What was interesting to me in these experiments is that operator [] works for EVERY pointer. (So it's exactly like overloading an operator for all instances of the said class)

Of course, I can be as wrong as possible. I couldn't find much information in the web, since I didn't know how to word my question so I decided to ask here. It would be extremely helpful if you explained to me if I'm right/wrong/very wrong and why.

Answer 1

You find the definition of subscripting, i.e. an expression like ptr2[5] in the c++ standard, e.g. like in this online c++ draft standard:

5.2.1 Subscripting [expr.sub]

(1) ... The expression E1[E2] is identical (by definition) to *((E1)+(E2))

So your "discovery" sounds correct, although your examples seem to have some bugs (e.g. ptr2[5] should not return an address but an int value, whereas ptr2+5 is an address an not an int value; I suppose you meant &ptr2[5]).

Further, your code is not a prove of this discovery as it is based on undefined behaviour. It may yield something that supports your "discovery", but your discovery could still be not valid, and it could also do the opposite (really!).

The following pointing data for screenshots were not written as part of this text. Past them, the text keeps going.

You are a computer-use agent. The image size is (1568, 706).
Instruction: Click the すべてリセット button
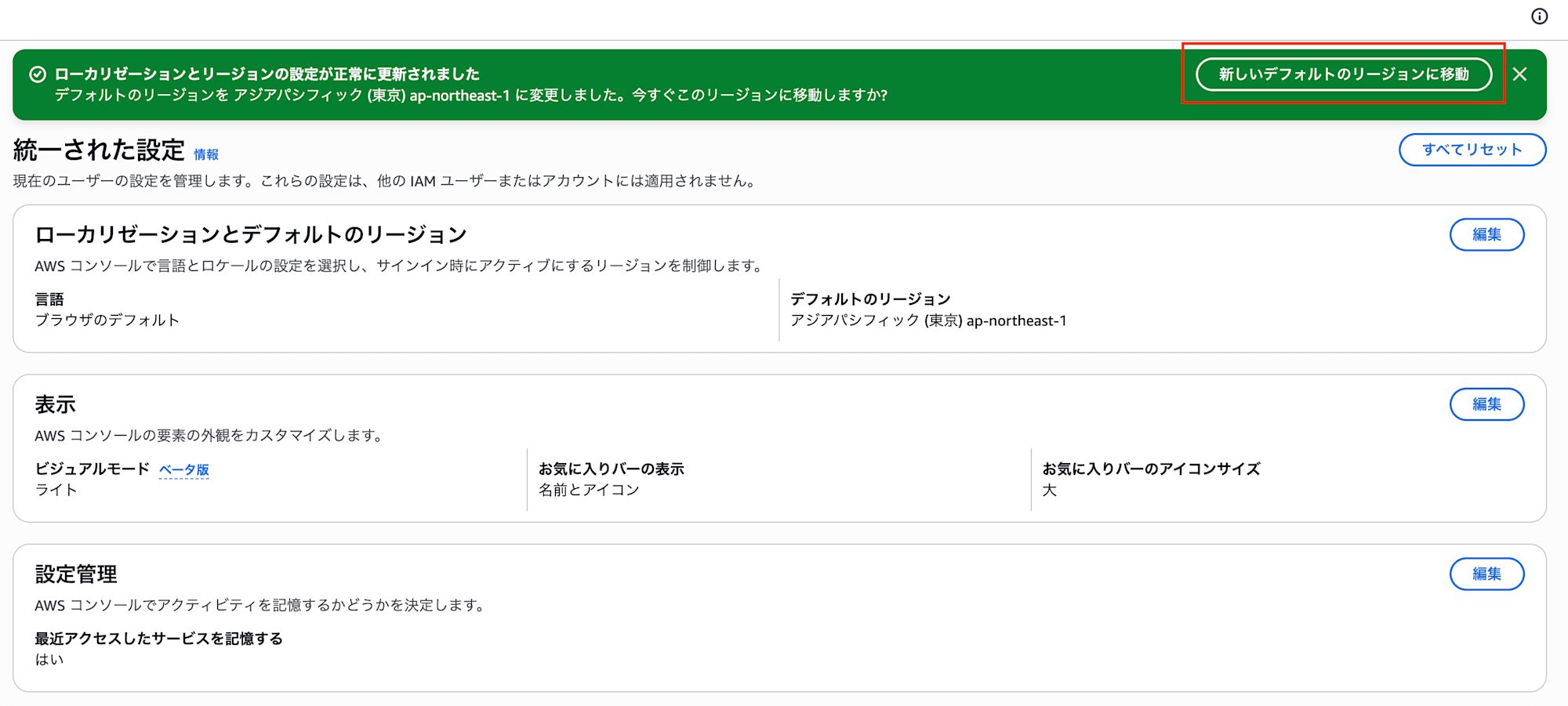[x=1472, y=149]
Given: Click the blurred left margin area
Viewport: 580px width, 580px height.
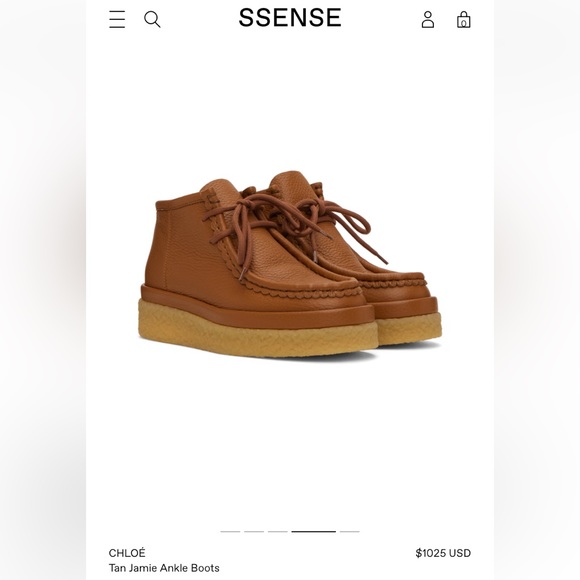Looking at the screenshot, I should point(43,290).
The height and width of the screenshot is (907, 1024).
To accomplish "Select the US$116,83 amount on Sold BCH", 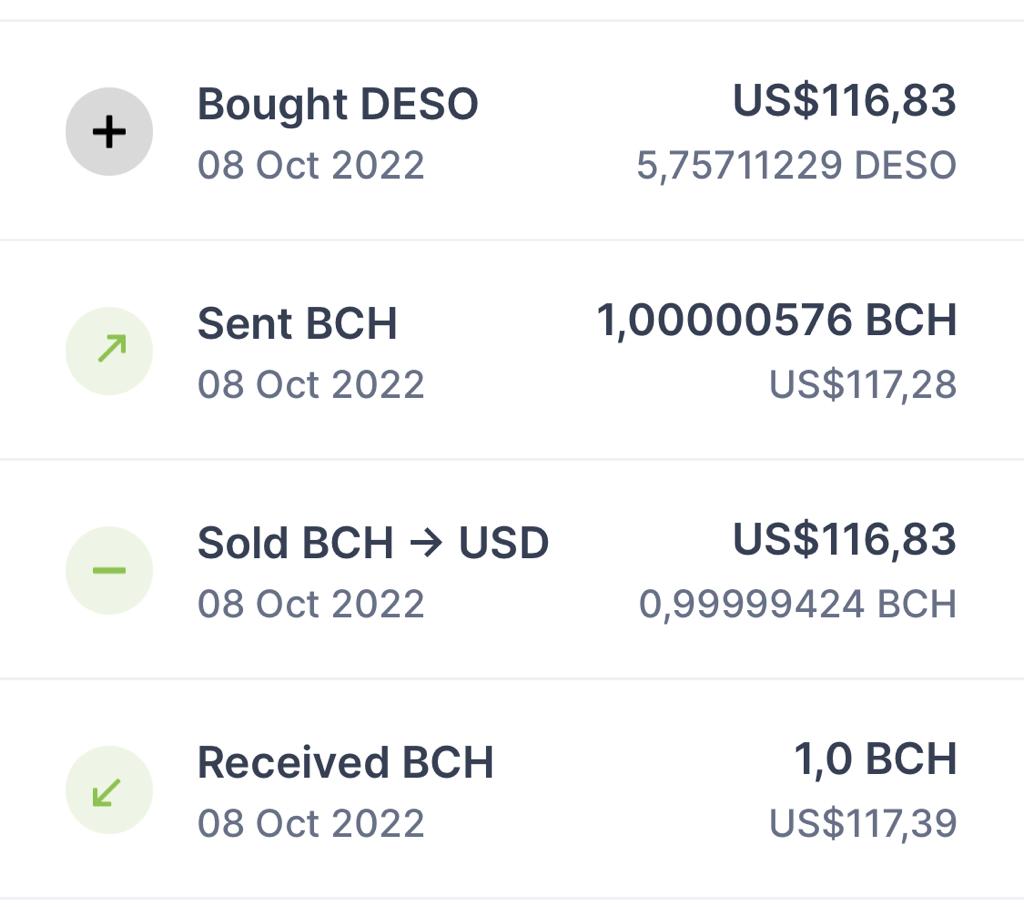I will (x=844, y=540).
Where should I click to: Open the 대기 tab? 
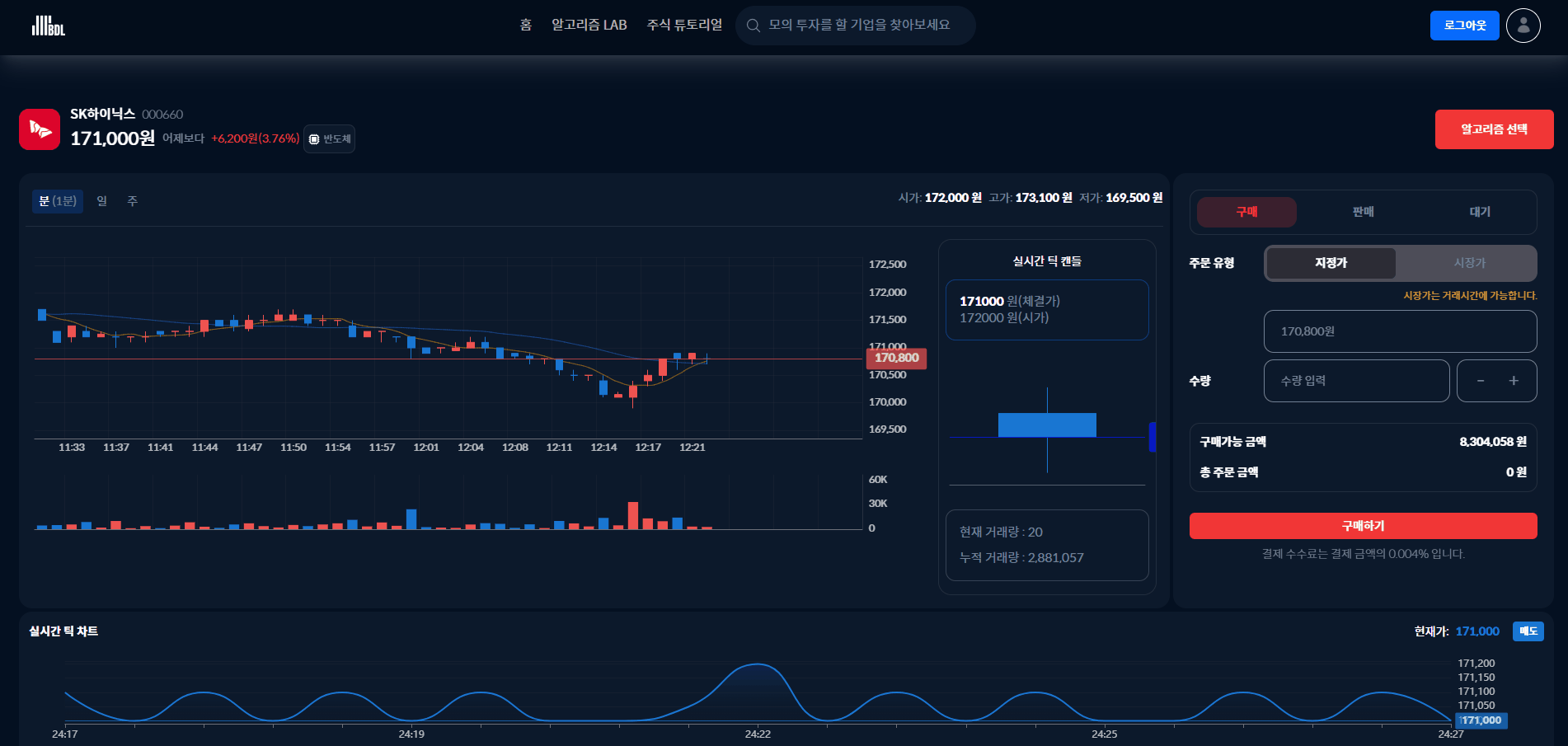point(1480,212)
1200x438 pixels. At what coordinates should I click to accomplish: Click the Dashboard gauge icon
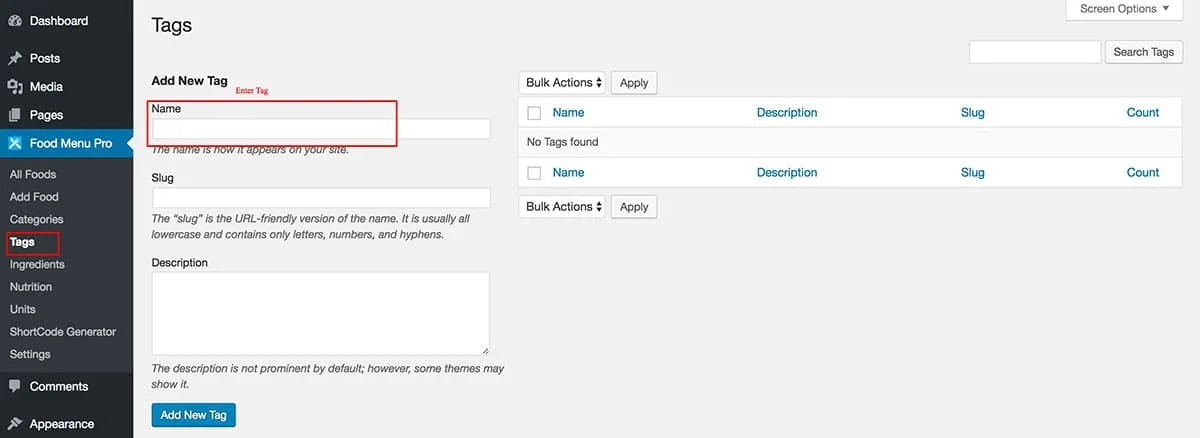click(x=15, y=21)
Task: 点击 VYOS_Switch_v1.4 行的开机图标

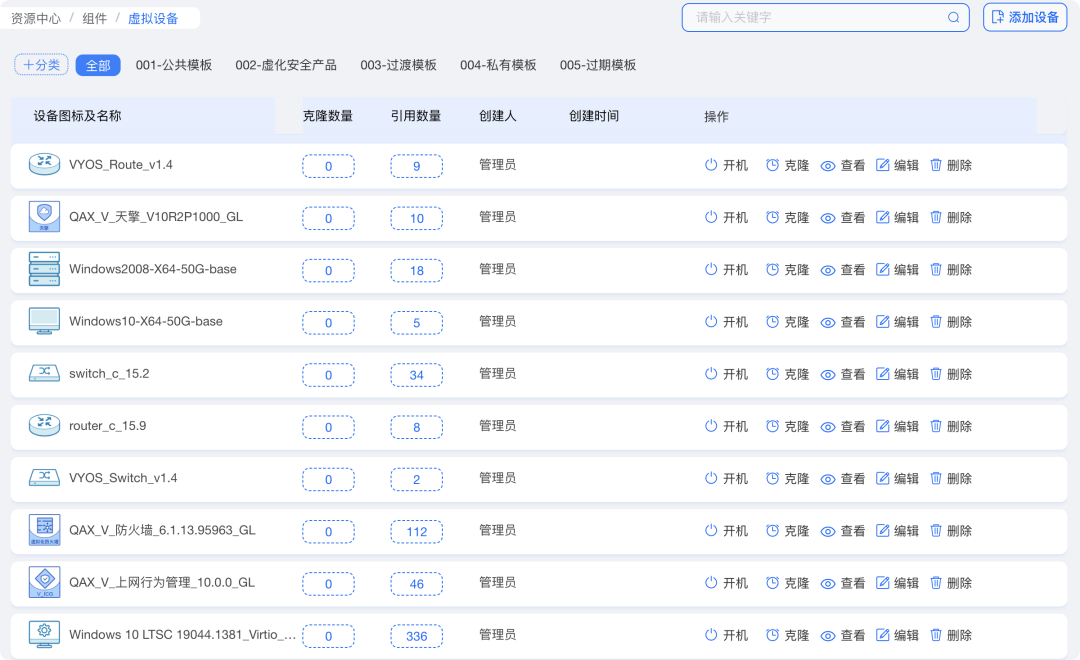Action: point(710,478)
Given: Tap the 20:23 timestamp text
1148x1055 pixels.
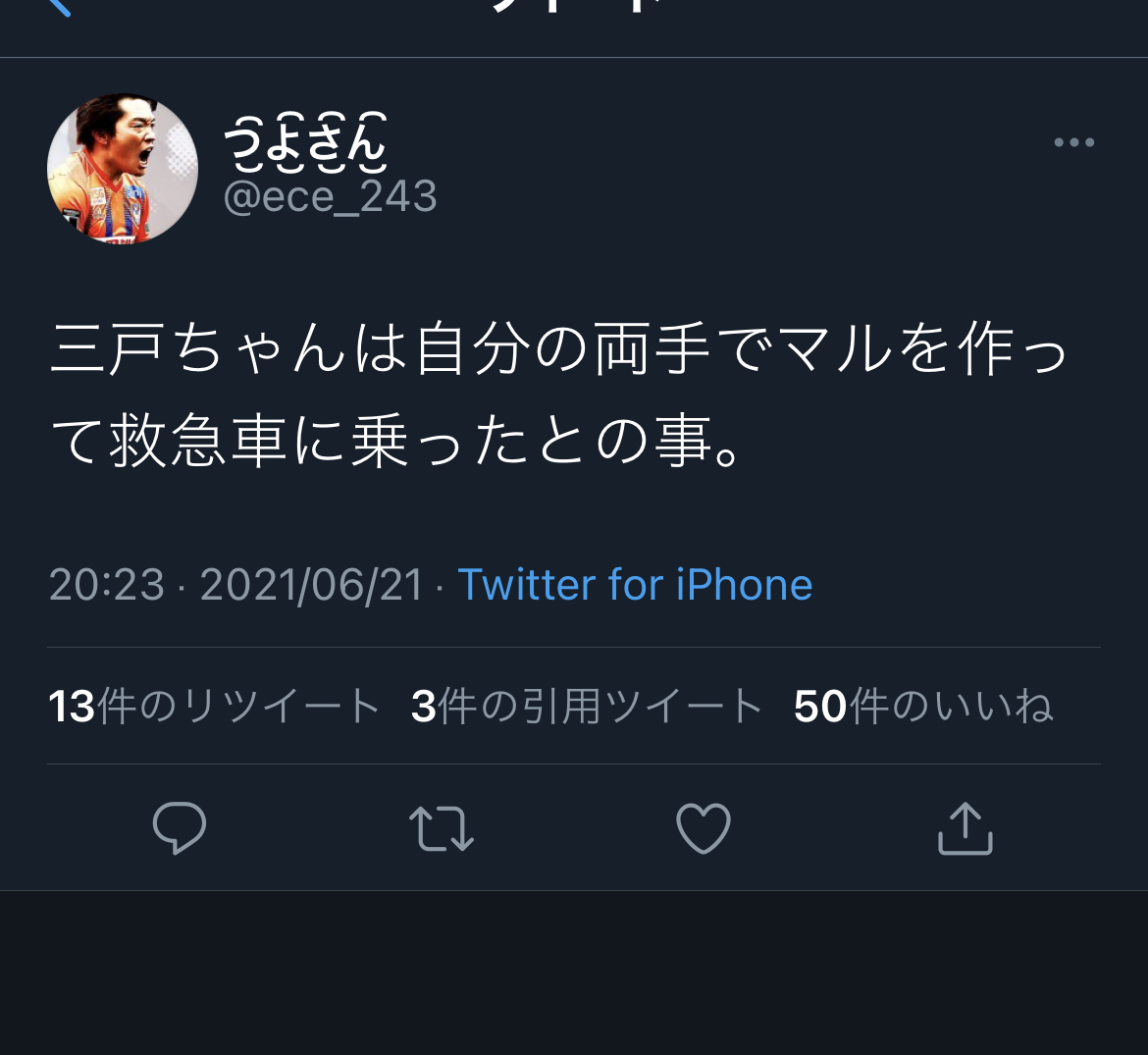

The reason why it is undefined behaviour is that even pointer arithmetics like ptr2+5 is undefined behaviour if the result is out of the range of the allocated memory block ptr2 points to (which is definitely the case in your example):

5.7 Additive operators

(6) ... Unless both pointers point to elements of the same array object, or one past the last element of the array object, the behavior is undefined.

Different compilers, different optimization settings, and even slight modifications anywhere in your program may let the compiler do other things here.

Answer 2

An array in C++ is a collection of objects. A pointer is a variable that can store the address of something. The two are not the same thing.

Unfortunately, your sample

int num = 6;
int* ptr2 = #
cout << ptr2[5];
cout << ptr2 + 5;

exhibits undefined behaviour, both in the evaluation of ptr2[5] and ptr2 + 5. Pointer expressions are special - arithmetic involving pointers only has defined behaviour if the pointer being acted on (ptr2 in this case) and the result (ptr2 + 5) are within the same object. Or one past the end (although dereferencing a "one past the end" pointer - trying to access the value it points at - also gives undefined behaviour).

Semantically, *(ptr + n) and ptr[n] are equivalent (i.e. they have the same meaning) if ptr is a pointer and n is an integral value. So if evaluating ptr + n gives undefined behaviour, so does evaluating ptr[n]. Similarly, &ptr[n] and ptr + n are equivalent.

In expressions, depending on context, the name of an array is converted to a pointer, and that pointer is equal to the address of that array's first element. So, given

  int x[5];
  int *p;
     // the following all have the same effect

  p = x + 2;
  p = &x[0] + 2;
  p = &x[2];

That does not mean an array is a pointer though.